▶ Data shown:
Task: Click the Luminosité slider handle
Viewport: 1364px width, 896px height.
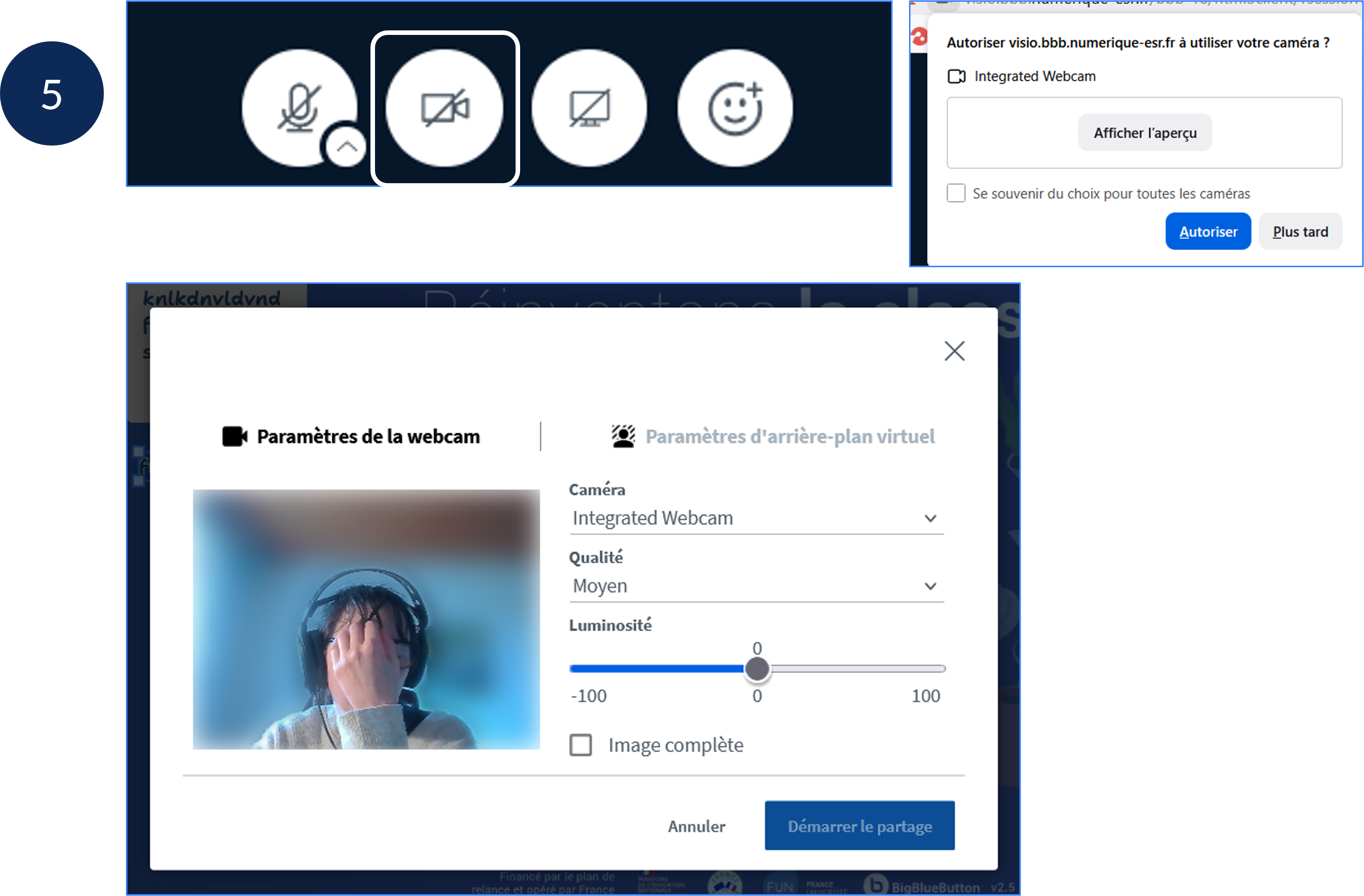Action: click(x=756, y=668)
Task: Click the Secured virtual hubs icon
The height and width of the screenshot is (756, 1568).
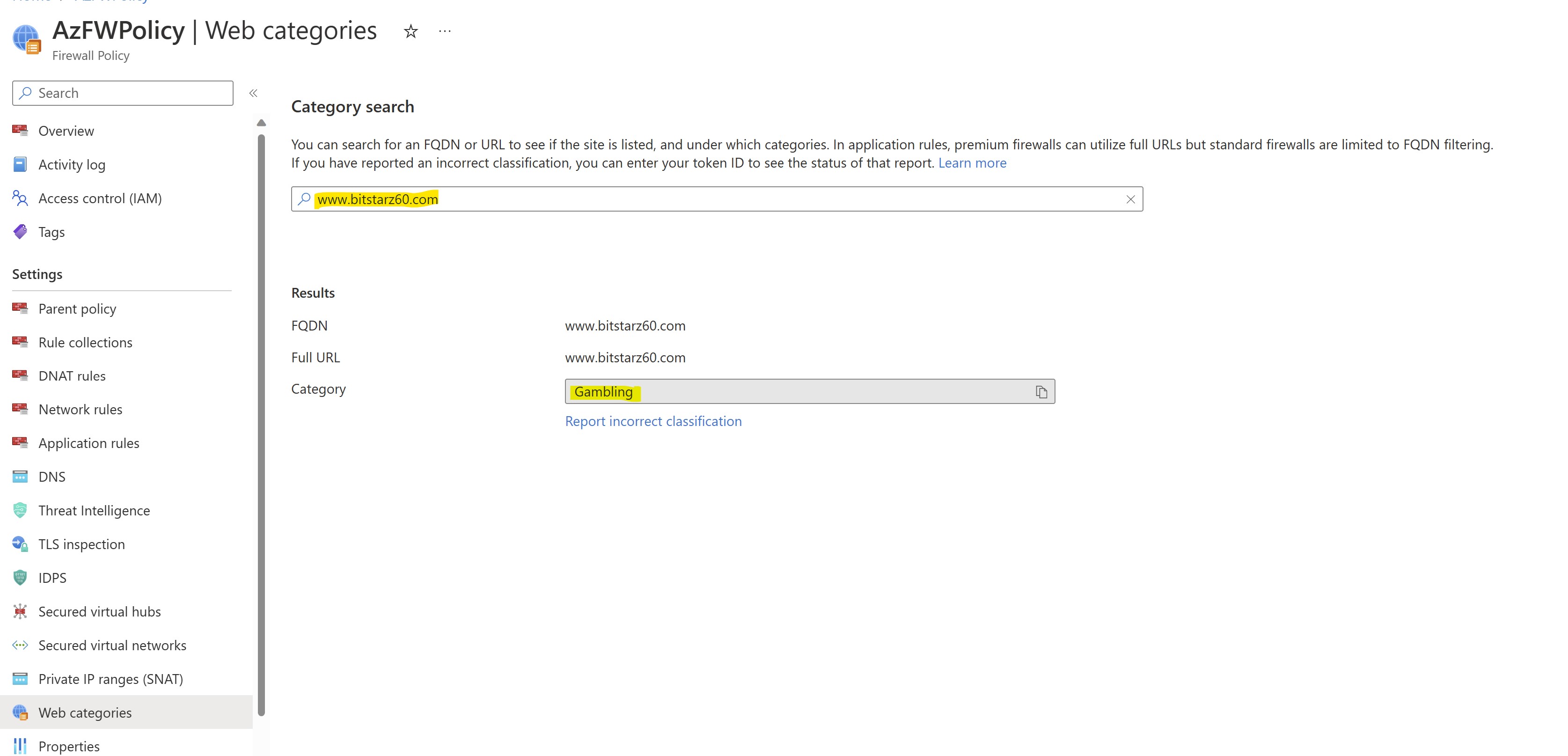Action: [20, 611]
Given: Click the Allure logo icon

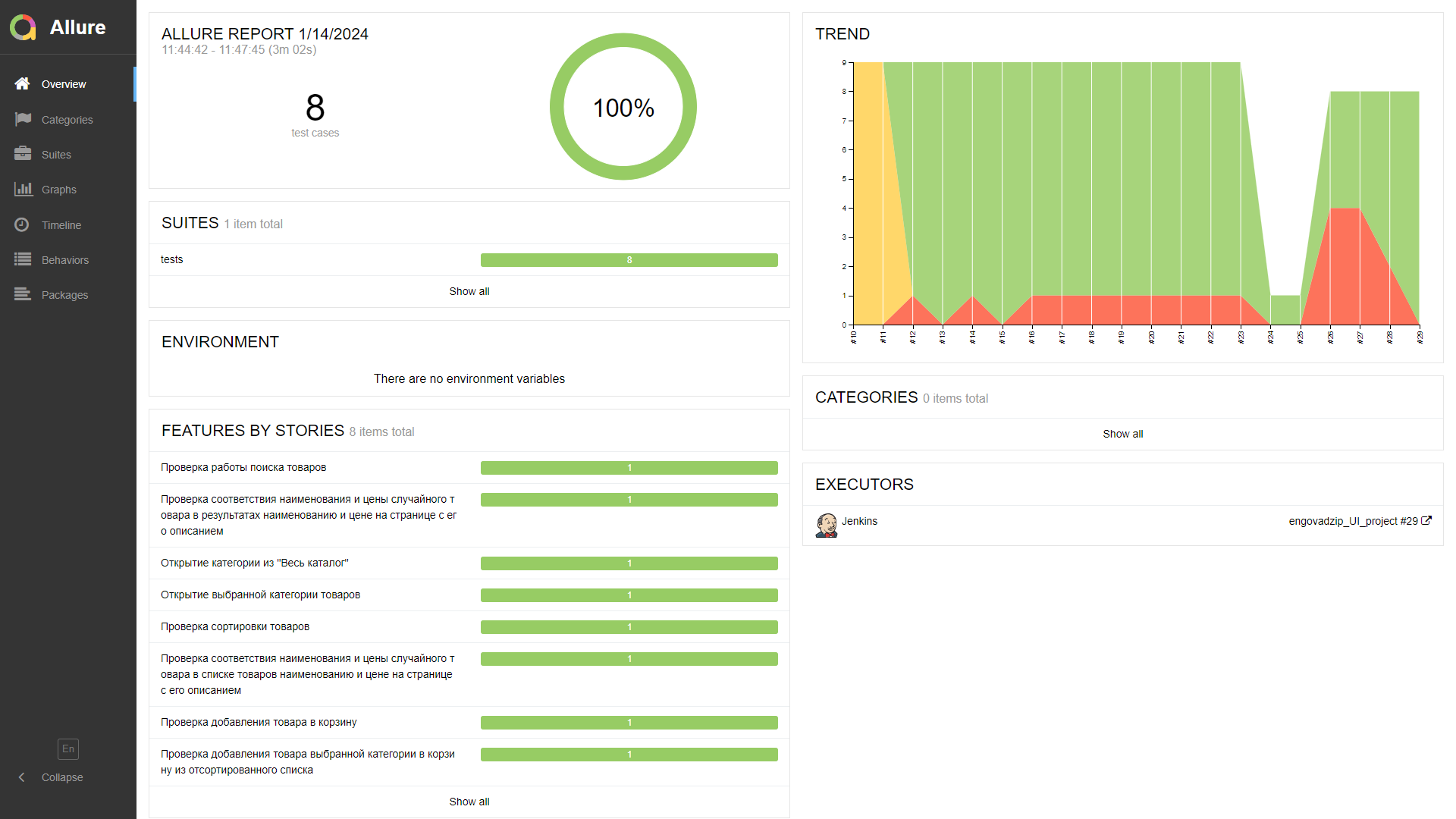Looking at the screenshot, I should click(x=23, y=27).
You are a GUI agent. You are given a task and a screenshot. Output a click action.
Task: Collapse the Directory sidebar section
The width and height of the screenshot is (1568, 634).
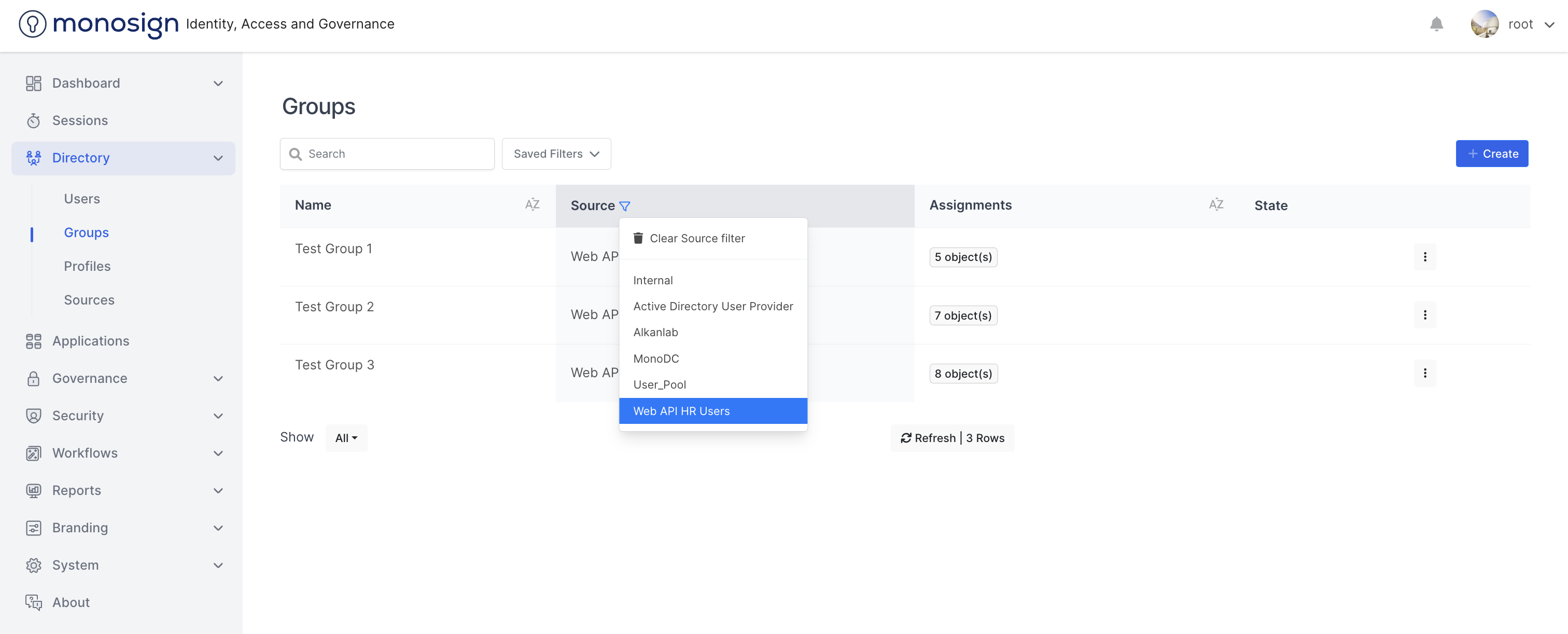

▶ What needs to be done: Please retype the listing above word for word, skipping each picture.

▶ Your solution:
Task: Click the Luminosité slider handle
Viewport: 1364px width, 896px height.
Action: click(x=756, y=668)
Task: Click the Secured virtual hubs icon
The height and width of the screenshot is (756, 1568).
Action: [20, 611]
Given: Click the Allure logo icon

Looking at the screenshot, I should click(x=23, y=27).
You are a GUI agent. You are given a task and a screenshot. Output a click action.
Task: Collapse the Directory sidebar section
The width and height of the screenshot is (1568, 634).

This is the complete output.